Parfois, même si l’on ne part que deux ou trois jours dans les montagnes, on a l’impression d’être accoutré d’un équipement aussi encombrant que serait celui d’un sherpa au pied d’un 8 000 himalayen ! Non seulement il est encombrant mais il est lourd et rapidement, il cisaille les épaules. L’âne se rappelle alors nos bons souvenirs : c’est indiscutablement l’animal le plus adapté pour porter de lourdes charges sur des sentiers étroits et souvent escarpés.
        Il m’est souvent arrivé de partir en famille en compagnie d’un âne bâté. La première fois, je me souviens que nous avions rendez-vous à l’auberge Estoilies dans le massif du Queyras.

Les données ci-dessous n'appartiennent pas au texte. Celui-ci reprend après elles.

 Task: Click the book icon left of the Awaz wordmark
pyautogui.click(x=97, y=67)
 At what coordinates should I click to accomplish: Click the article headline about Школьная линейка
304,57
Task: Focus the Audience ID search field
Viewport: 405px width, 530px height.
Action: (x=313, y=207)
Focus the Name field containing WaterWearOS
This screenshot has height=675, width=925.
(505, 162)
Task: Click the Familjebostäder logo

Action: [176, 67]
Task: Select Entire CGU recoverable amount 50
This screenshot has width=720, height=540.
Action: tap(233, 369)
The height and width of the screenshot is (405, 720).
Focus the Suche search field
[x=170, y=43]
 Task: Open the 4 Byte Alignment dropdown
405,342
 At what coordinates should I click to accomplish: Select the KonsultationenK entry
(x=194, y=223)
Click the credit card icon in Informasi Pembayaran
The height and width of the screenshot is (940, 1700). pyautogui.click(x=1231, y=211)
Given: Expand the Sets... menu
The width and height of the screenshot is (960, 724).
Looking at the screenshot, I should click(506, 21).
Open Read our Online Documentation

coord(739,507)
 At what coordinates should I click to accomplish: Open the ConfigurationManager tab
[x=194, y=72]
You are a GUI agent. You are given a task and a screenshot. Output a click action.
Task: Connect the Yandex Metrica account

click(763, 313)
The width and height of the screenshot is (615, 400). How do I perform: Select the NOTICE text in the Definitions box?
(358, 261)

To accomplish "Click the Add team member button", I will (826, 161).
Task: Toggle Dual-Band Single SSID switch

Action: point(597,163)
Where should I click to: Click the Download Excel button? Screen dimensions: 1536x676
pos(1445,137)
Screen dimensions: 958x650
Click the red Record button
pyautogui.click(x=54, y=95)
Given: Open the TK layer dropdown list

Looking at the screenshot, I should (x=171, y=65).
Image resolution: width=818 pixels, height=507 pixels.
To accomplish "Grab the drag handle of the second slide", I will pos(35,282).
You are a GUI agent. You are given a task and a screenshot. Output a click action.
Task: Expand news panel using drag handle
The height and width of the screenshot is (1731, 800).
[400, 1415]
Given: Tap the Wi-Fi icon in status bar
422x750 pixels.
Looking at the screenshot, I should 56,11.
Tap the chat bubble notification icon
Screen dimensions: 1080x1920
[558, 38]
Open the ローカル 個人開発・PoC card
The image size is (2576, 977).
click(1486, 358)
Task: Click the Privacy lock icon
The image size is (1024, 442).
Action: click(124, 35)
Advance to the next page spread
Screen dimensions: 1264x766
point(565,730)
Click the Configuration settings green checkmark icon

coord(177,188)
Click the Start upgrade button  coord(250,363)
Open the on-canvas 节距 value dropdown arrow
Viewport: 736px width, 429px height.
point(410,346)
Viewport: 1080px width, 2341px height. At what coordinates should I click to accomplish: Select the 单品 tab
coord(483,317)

La veille du départ, nous avions validé avec l’ânier notre itinéraire. Marcher en compagnie de nos amis aux longues oreilles ne signifie pas aller plus loin, plus haut, plus vite mais marcher différemment. Nous le savions et notre inexpérience nous avait incités à la prudence dans le choix de l’itinéraire. Le jour du départ, nous faisions connaissance avec Marius, celui qui allait devenir pendant quatre jours l’objet de toutes nos attentions. L’ânier nous formait à sa conduite : serrer la sangle sur le sternum, ne pas trop serrer l’avaloir ni la bricole, tenir la longe courte au ras du licol…
        À la première injonction, l’âne se mit à avancer. Cette première expérience en a appelé beaucoup d’autres.